= Virtual ISP =

Internet service provider that resells existing services

A Virtual ISP (VISP), also known as an Affinity ISP, is an Internet service provider (ISP) that resells the resources of existing ISPs under another brand name.

==History==
The world's first Virtual ISP was pioneered by the UK arm of the Canadian Intasys Corporation (now Ace*Comm) in partnership with Easynet. Called 'Intasys Online' the VISP was launched in London in 1996 and was used primarily as a demonstration ISP for other virtual ISPs. Intasys operated successfully as a branded ISP provider providing virtual ISPs for clients until the internet arm was sold to Zygo Productions in 1998.

==Overview==
A Virtual ISP (VISP) purchases services from another ISP (sometimes called a wholesale ISP or similar within this context) that allow the VISP's customers to access the Internet via one or more point of presence (PoPs) that are owned and operated by the wholesale ISP.

Virtual ISPs can vary from a normal ISP buying access points off a third party to a complete white label service where the branding of the VISP is usually such as to portray the image of being an ISP in their own right.

There are various models for the delivery of Virtual ISPs.

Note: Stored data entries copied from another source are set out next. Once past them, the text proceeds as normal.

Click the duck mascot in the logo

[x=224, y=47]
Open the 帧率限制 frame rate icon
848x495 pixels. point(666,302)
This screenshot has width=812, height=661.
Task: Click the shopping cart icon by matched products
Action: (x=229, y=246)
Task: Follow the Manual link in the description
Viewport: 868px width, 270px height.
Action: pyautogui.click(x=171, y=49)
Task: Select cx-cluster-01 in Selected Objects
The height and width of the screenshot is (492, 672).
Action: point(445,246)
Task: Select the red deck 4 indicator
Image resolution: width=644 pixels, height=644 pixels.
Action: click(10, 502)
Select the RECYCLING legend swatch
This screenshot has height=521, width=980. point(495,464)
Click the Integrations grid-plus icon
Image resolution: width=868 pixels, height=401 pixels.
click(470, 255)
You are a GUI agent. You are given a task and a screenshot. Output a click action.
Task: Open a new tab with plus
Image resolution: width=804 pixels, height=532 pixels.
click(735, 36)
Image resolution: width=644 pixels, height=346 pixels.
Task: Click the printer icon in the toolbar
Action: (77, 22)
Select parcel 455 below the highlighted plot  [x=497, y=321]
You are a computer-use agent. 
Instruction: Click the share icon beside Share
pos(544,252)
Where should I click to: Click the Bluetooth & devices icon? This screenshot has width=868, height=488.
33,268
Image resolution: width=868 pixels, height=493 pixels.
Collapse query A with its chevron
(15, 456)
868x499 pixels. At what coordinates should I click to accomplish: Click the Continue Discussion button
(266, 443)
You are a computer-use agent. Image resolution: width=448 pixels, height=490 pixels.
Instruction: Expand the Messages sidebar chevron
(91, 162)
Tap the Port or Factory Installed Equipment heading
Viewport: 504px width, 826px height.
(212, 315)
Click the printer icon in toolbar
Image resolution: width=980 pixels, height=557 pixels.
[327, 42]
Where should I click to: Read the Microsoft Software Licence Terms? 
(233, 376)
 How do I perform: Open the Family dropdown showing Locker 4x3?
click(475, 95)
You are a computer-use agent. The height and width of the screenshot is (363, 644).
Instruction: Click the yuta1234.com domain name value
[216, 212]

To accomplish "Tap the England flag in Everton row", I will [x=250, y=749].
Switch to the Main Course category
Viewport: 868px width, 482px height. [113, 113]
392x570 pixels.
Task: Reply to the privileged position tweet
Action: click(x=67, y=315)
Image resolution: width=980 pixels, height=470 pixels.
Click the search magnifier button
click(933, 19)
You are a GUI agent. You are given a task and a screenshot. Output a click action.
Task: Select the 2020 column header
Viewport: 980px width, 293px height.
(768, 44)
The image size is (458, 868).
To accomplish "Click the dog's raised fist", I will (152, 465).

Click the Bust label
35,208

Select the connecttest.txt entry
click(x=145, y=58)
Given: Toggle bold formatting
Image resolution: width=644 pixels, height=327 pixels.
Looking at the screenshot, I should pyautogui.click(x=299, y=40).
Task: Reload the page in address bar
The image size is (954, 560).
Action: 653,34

As an example a wholesale ISP could provide network access to end users via its dial-up modem PoPs or DSLAMs installed in telephone exchanges, and route, switch, and/or tunnel the end-user traffic to the VISP's network, whereupon they may route the traffic toward its destination.

In another model, the wholesale ISP does not route any end-user traffic, and needs only provide AAA (Authentication, Authorization and Accounting) functions, as well as any value-add services, like email or web hosting.

A complete VISP will consist of a pure rebranding of another ISP offering where the host ISP manages all aspects of the service. This model is commonly used for charities and other affinity organisations where 'MyOrganisation' ISP is actually a virtual service on another ISP.

Any given ISP may use their own PoPs to deliver one service, and use a VISP model to deliver another service, or, use a combination to deliver a service in different areas.

The service provided by a wholesale ISP in a VISP model is distinct from that of an upstream ISP, even though, in some cases, they may both be one and the same company. The former provides connectivity from the end-user's premises to the Internet or to the end-user's ISP, and the latter provides connectivity from the end user's ISP to all or parts of the rest of the Internet.

A VISP can also be a dial-up white label service offered to anyone at no cost or for a minimal setup fee. The actual ISP providing the service generates revenue from the calls and may also share a percentage of that revenue with the owner of the VISP. All technical aspects are dealt with, leaving the owner of VISP with the task of promoting the service. This sort of service is, however, declining due to the popularity of unmetered dial-up access.